L'une des grandes difficultés de la Fête du Timbre est qu'elle repose localement sur des bonnes volontés faites de bénévolat et d'amateurisme (au sens noble du terme). Cela signifie que la Fédération et La Poste s'en remettent aux compétences et aux insuffisances des uns et des autres. D'où, sans doute, des manifestations de qualité variable. Et si on laissait un peu moins de place au hasard ? Peut-être serait-il temps de mettre au point un guide pour les organisateurs... Histoire de retenir les leçons du passé, d'établir un calendrier, de mettre en avant les actions couronnées de succès et de prévenir les couacs.
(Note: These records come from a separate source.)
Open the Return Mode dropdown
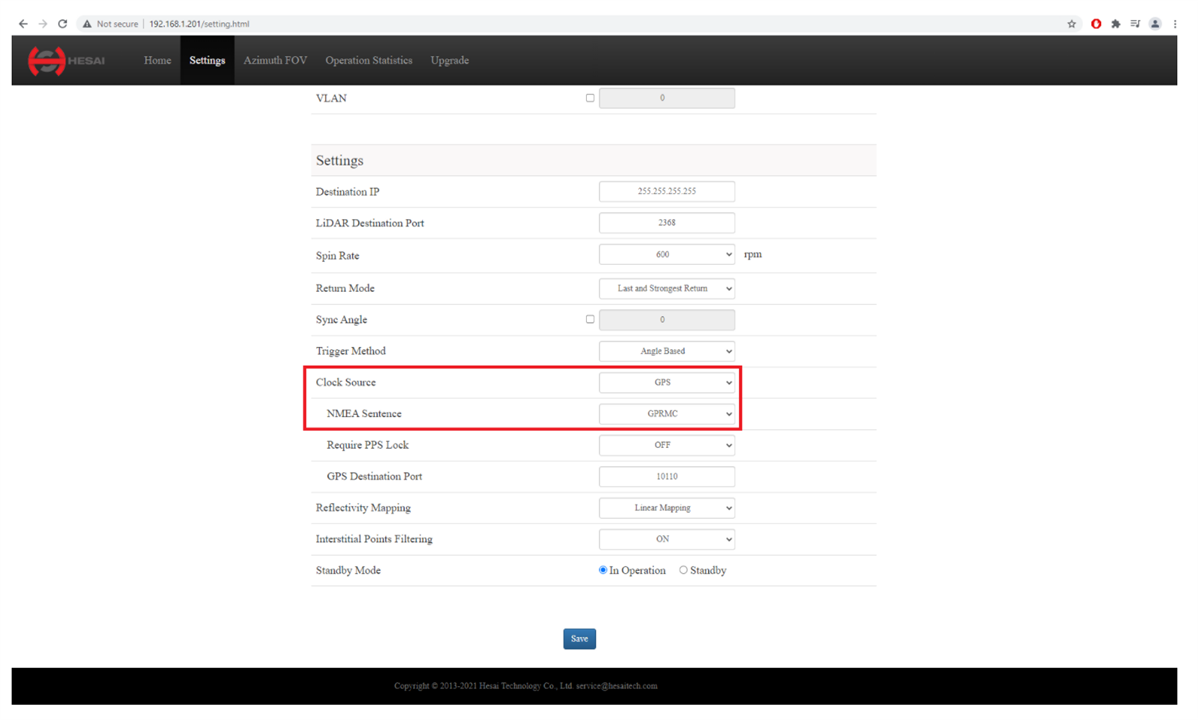1198x720 pixels. click(x=666, y=288)
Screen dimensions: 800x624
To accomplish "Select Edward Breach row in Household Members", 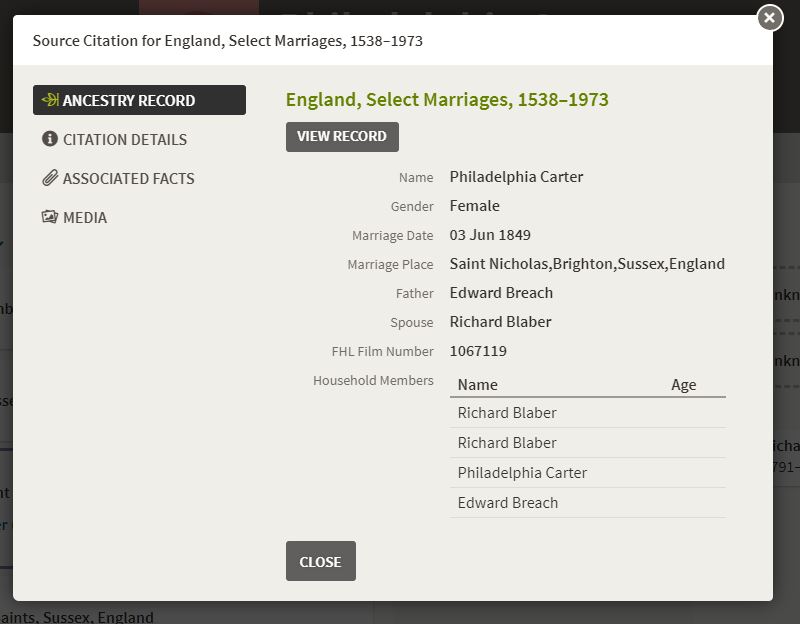I will coord(508,502).
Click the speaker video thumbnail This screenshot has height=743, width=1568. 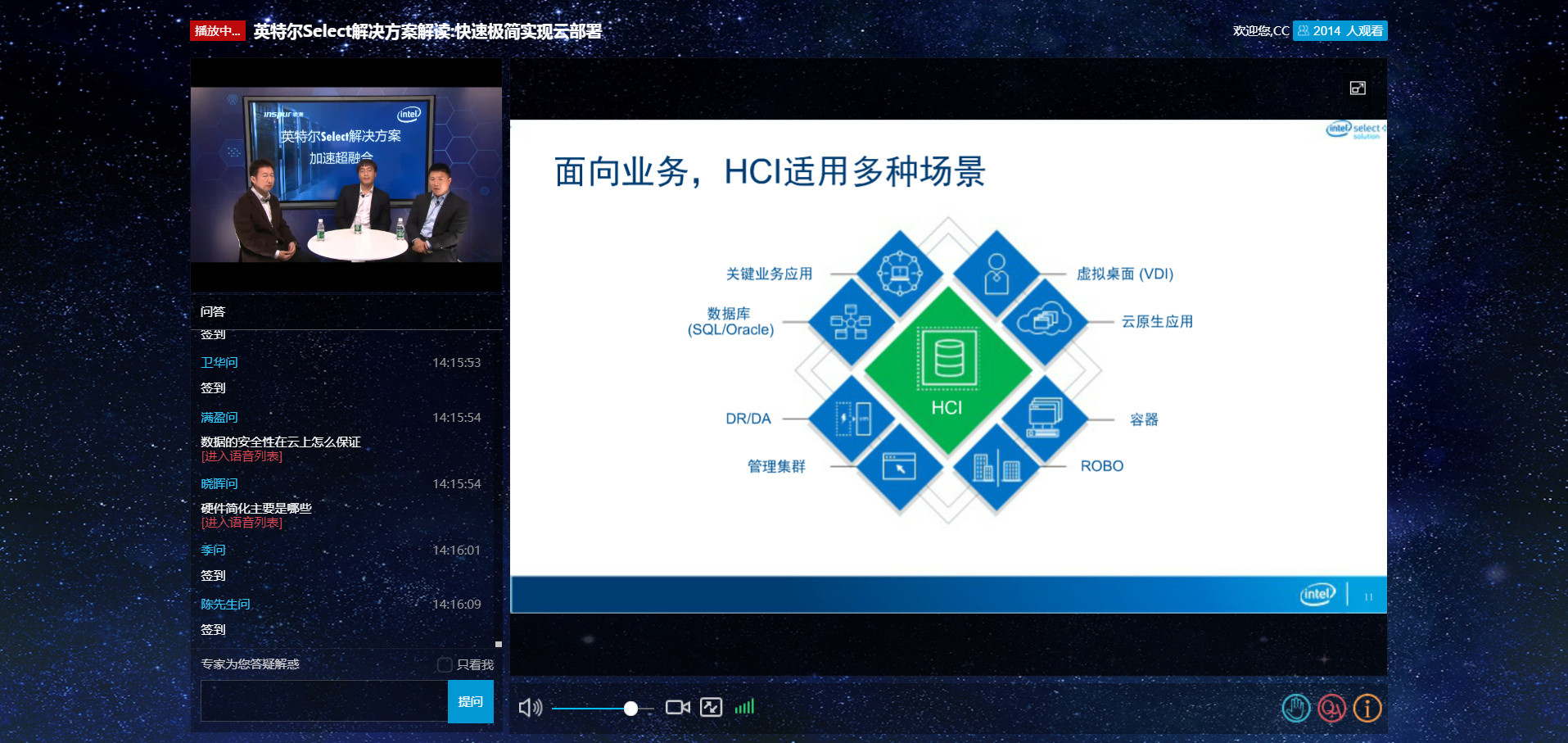pyautogui.click(x=346, y=174)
Les équipes dirigeantes des associations changent. Il n'est pas normal qu'elles doivent partir de zéro à chaque fois. La Fête du Timbre existe depuis plus de cinquante ans. Ça ne devrait être ni un éternel recommencement, ni une découverte perpétuelle pour les organisateurs.
L'équipe fédérale est elle-même nouvelle. Espérons qu'elle sera celle qui assiéra enfin la Fête du Timbre.

L'amateurisme ne signifie pas nécessairement le misérabilisme. L'essentiel est de bien recevoir le public (voir article sur Harry Potter). Nul besoin de moyens spéciaux pour être attentif et accueillant. Si l'exposition n'est pas uniquement constituée de marques postales préphilatéliques, ce n'est pas plus mal. Quelques thématiques, des classes ouvertes (collections mêlant documents philatéliques et non philatéliques), c'est encore mieux. Aller au devant des visiteurs, répondre à leurs questions, s'abstenir d'expliquer aux néophytes que "les-timbres-ont-plus-de-valeur-si-leur-gomme-est-dépourvue-de-traces-de-
charnières". Pour eux, c'est du charabia. Et, franchement, on a connu mieux pour faire rêver.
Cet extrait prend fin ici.